The BROWSER Act Explained

Late last month, Representative Blackburn introduced the “Balancing the Rights of Web Surfers Equally and Responsibly Act of 2017,” known colloquially as the BROWSER Act. The concepts in this bill are the source of continued controversy in the privacy and Internet community. They include requiring both Internet service providers (ISP) and edge providers, such as social platforms, digital publishers and mobile app providers, to obtain opt-in consent from people to use their information.

The idea is to set up a two-tiered system for privacy regulation, a system for sensitive information and another for non-sensitive information. For sensitive information, all providers of a covered service to get opt-in approval from users to use, disclose, or permit access to it. In other words, before any service could be rendered, explicit approval would have to be given. In the case of the BROWSER bill, sensitive information includes:

  • Financial information,
  • Health information,
  • Information pertaining to children under the age of 13,
  • Social Security number,
  • Precise geo-location information,
  • Content of communications, and
  • Web browsing history and the history of using a software program.

For all other non-sensitive information, companies would have to allow consumers an easy way to opt-out. The bill would also put the Federal Trade Commission as the cop on the beat, which is a natural fit since this agency has been doing yeoman’s work on privacy for years.

What would this bill mean for the Internet ecosystem? Nearly everyone would be covered, including ISPs, social platforms, digital publishers, mobile app providers, and a bevy of other Internet content providers, as well as government web sites. Practically speaking, the part of the Internet that runs on ads, including Facebook and Google, would face considerable headwinds as consumers are presented with government mandated roadblocks in the form of opt-in decisions.

As AAF has explained, opt-in mandates present three hurdles for consumers in their decision-making process.

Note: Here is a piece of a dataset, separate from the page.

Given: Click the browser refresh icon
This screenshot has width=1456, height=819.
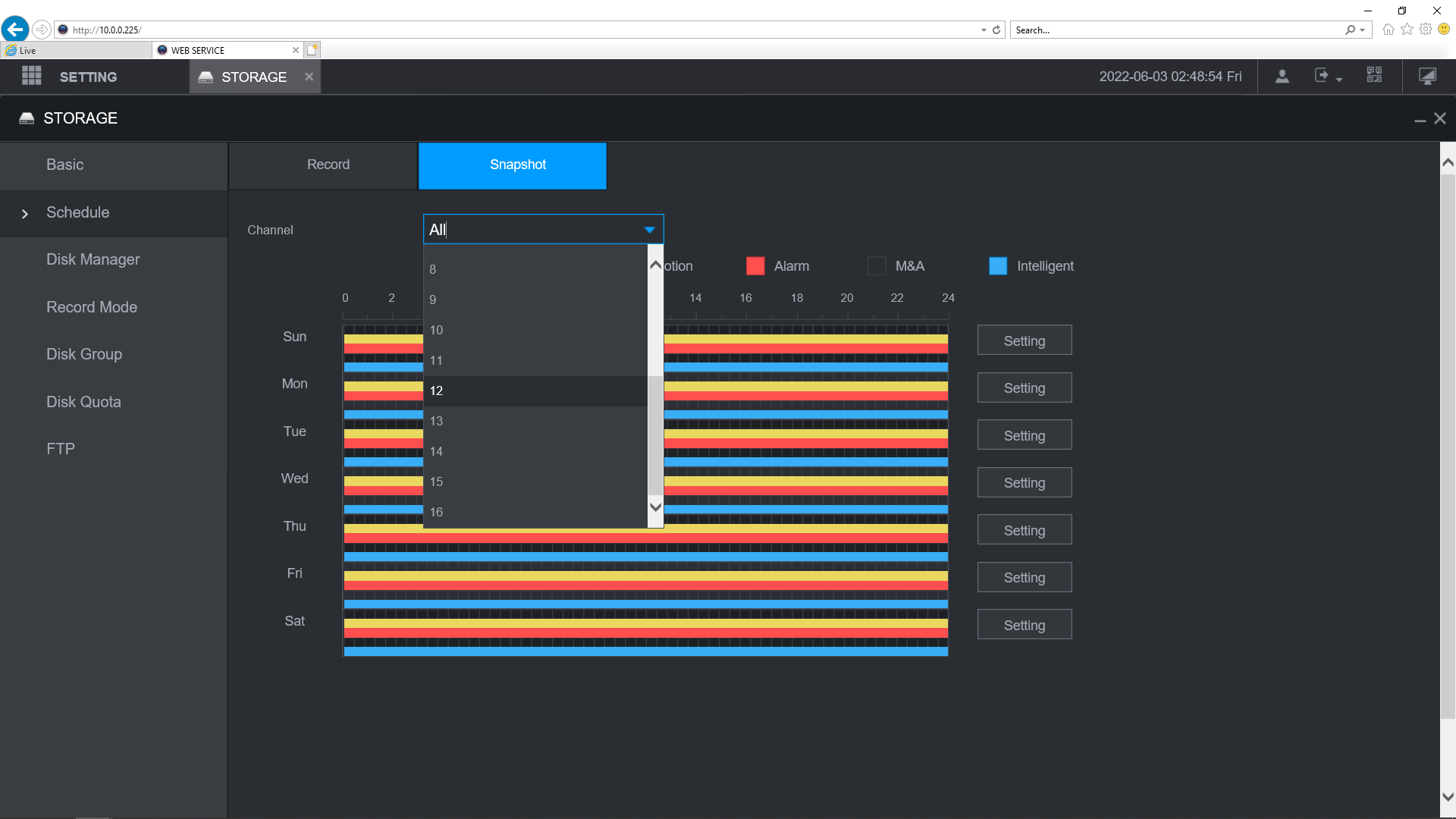Looking at the screenshot, I should pos(996,30).
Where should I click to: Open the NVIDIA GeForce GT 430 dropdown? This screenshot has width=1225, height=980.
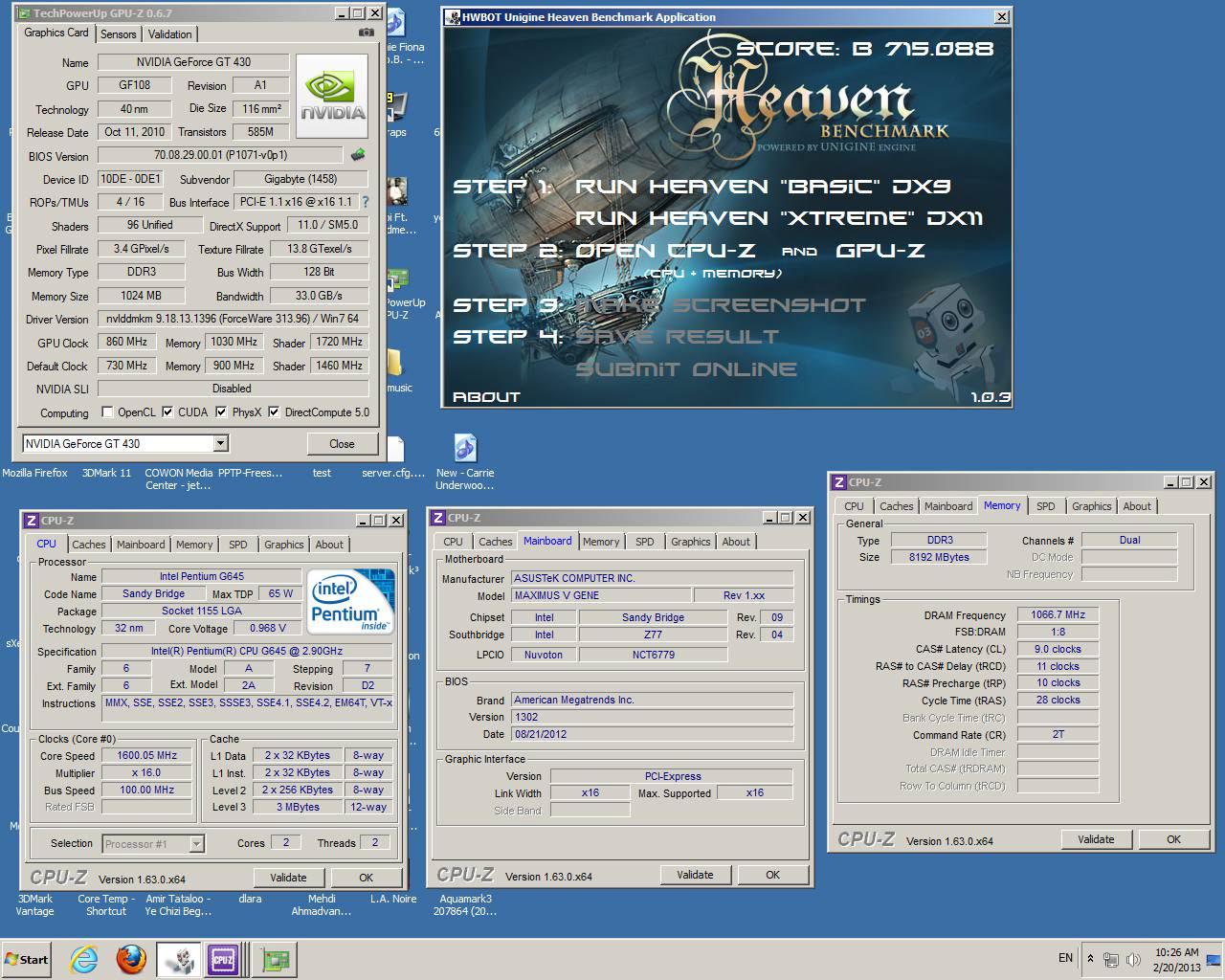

First, they would have substantially less information about decisions they make. Before any additional service can be provided, consumers would have to imagine all of the potential benefits, a difficult if not impossible task. Second, consumers may think that that defaults are company policy, even though they are mandated choices by the government. Lastly, these defaults will become the assumed status quo for all kinds of information, not just sensitive information. All combined, the expansion of services that aren’t sensitive but use this data will become extremely difficult. As psychologists and behavioral economists have found, people prefer to avoid loses rather than making equivalent gains. If the gains are difficult to express, then consumers will prefer  the baseline. In the terminology of Nicklas Lundblad and Betsy Masiello, the effect would be an opt-in dystopia.

The downsides of an opt-in system are well worn territory. Economists, the FTC, and privacy professionals largely agree that an opt-in system would harm innovation. While this particular bill’s future is uncertain, one thing is clear: it’s driving an important Internet privacy conversation involving both policymakers and stakeholders.